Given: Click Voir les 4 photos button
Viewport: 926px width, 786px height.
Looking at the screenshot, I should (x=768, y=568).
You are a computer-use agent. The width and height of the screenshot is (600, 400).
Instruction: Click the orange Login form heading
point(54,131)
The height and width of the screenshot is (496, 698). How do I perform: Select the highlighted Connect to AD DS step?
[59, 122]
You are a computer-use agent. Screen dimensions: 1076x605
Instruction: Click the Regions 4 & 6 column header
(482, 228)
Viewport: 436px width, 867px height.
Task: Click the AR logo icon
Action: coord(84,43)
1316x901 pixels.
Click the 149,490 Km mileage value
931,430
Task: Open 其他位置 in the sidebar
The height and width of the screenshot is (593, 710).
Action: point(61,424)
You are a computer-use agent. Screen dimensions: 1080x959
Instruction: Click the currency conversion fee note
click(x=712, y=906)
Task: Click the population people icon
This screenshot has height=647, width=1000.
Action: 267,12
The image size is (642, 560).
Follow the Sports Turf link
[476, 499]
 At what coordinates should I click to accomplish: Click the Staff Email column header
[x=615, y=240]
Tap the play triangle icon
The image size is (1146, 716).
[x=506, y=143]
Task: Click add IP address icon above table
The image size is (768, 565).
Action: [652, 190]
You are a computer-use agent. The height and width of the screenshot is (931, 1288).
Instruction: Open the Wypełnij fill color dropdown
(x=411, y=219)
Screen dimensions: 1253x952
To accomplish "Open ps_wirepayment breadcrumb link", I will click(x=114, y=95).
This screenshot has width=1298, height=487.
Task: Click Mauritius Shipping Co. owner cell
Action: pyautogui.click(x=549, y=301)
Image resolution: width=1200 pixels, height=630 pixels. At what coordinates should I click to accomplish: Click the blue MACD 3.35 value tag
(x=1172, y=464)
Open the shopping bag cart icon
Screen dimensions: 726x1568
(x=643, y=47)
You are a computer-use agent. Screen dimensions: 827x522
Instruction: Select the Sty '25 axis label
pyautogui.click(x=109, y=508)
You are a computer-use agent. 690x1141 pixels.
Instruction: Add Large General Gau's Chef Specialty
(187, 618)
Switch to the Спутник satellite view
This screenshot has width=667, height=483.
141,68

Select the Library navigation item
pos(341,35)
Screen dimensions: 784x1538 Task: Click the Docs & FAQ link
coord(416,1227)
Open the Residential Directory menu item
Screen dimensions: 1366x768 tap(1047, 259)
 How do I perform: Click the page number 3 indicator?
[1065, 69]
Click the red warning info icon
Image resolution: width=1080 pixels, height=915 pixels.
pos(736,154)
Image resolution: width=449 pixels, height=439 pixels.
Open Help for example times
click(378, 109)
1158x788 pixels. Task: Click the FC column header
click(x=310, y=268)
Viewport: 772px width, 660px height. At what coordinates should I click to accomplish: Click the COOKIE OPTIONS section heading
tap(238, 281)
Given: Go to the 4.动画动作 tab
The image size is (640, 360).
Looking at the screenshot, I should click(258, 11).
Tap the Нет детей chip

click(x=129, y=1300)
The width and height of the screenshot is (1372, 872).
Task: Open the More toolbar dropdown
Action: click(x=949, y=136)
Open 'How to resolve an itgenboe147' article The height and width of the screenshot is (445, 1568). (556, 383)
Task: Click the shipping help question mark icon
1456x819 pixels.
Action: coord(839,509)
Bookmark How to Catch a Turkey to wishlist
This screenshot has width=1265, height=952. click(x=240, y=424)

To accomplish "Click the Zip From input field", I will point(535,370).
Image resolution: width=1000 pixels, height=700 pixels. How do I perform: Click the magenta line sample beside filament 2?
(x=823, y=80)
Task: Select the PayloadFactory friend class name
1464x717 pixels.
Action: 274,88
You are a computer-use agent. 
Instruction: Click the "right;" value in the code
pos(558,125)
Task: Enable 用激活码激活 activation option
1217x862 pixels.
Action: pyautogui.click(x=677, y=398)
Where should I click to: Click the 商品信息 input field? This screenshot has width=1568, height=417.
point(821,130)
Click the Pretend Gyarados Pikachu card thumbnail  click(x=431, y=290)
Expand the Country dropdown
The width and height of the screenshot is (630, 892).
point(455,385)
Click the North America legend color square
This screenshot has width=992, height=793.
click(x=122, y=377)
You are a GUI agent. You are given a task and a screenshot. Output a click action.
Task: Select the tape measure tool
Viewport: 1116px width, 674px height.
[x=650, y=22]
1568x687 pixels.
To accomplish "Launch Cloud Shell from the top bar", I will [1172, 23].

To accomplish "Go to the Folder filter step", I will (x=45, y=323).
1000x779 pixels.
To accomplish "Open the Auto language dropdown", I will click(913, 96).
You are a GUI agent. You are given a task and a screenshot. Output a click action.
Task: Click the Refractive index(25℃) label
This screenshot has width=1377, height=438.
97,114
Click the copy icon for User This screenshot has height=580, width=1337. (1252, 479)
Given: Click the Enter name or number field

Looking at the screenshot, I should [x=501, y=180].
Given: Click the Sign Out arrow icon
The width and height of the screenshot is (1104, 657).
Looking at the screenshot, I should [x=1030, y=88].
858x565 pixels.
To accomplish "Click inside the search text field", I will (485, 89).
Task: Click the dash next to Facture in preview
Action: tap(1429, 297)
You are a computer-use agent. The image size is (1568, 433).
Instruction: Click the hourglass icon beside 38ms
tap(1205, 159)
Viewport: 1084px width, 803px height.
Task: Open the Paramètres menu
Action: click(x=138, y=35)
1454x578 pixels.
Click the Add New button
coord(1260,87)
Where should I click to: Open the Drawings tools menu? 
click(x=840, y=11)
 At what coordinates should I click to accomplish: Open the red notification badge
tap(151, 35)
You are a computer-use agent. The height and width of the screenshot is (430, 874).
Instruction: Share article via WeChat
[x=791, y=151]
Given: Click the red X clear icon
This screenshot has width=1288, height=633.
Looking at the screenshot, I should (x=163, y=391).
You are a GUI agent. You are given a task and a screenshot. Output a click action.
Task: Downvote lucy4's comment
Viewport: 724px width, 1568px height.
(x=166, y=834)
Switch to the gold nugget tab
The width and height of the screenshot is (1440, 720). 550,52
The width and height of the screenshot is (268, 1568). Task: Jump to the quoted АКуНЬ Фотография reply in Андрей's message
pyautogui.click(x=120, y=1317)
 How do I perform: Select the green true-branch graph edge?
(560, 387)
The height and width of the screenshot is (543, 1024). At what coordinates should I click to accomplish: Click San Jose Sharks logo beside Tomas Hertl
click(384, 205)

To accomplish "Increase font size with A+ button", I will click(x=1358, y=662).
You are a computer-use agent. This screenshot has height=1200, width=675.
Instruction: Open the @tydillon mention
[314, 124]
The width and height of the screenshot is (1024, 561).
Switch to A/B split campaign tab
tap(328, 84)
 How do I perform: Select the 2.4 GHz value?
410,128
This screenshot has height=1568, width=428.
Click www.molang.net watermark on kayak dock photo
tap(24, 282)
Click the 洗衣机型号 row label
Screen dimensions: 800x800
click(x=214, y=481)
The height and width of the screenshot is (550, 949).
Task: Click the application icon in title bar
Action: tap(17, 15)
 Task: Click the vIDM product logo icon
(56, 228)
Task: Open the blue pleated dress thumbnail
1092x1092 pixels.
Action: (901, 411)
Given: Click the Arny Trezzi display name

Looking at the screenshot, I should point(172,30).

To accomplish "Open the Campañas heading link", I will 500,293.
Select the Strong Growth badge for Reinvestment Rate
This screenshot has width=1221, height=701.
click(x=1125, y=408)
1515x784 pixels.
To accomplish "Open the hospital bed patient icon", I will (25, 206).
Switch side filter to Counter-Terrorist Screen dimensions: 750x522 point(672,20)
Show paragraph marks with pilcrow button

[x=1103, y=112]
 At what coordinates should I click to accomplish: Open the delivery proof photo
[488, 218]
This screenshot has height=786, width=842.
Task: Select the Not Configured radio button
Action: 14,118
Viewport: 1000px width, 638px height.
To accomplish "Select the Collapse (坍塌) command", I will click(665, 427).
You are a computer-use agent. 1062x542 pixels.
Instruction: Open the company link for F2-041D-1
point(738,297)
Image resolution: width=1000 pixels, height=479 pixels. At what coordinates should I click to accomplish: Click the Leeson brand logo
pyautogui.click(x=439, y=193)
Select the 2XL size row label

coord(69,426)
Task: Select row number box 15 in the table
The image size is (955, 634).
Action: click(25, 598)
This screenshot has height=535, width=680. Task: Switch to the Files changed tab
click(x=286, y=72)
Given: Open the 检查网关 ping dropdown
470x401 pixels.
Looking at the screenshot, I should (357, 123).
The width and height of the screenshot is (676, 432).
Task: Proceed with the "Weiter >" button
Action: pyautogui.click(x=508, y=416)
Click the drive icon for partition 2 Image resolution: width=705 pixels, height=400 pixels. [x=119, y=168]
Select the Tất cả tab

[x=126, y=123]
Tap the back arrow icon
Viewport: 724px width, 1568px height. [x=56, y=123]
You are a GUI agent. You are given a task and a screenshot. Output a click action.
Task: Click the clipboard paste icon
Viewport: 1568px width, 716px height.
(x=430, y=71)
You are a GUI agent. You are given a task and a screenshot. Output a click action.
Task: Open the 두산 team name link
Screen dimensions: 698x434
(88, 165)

********************

*REQUIRED WORK*
Among the entries above, copy exactly only the lines starting with the one containing "Task: Enable 用激活码激活 activation option" and going through the one containing "858x565 pixels.", both ends included.

*RESULT OF THE EXERCISE*
Task: Enable 用激活码激活 activation option
1217x862 pixels.
Action: pyautogui.click(x=677, y=398)
Where should I click to: Click the 商品信息 input field? This screenshot has width=1568, height=417.
point(821,130)
Click the Pretend Gyarados Pikachu card thumbnail  click(x=431, y=290)
Expand the Country dropdown
The width and height of the screenshot is (630, 892).
point(455,385)
Click the North America legend color square
This screenshot has width=992, height=793.
click(x=122, y=377)
You are a GUI agent. You are given a task and a screenshot. Output a click action.
Task: Select the tape measure tool
Viewport: 1116px width, 674px height.
[x=650, y=22]
1568x687 pixels.
To accomplish "Launch Cloud Shell from the top bar", I will [1172, 23].

To accomplish "Go to the Folder filter step", I will (x=45, y=323).
1000x779 pixels.
To accomplish "Open the Auto language dropdown", I will click(913, 96).
You are a GUI agent. You are given a task and a screenshot. Output a click action.
Task: Click the Refractive index(25℃) label
This screenshot has width=1377, height=438.
97,114
Click the copy icon for User This screenshot has height=580, width=1337. (1252, 479)
Given: Click the Enter name or number field

Looking at the screenshot, I should [x=501, y=180].
Given: Click the Sign Out arrow icon
The width and height of the screenshot is (1104, 657).
Looking at the screenshot, I should [x=1030, y=88].
858x565 pixels.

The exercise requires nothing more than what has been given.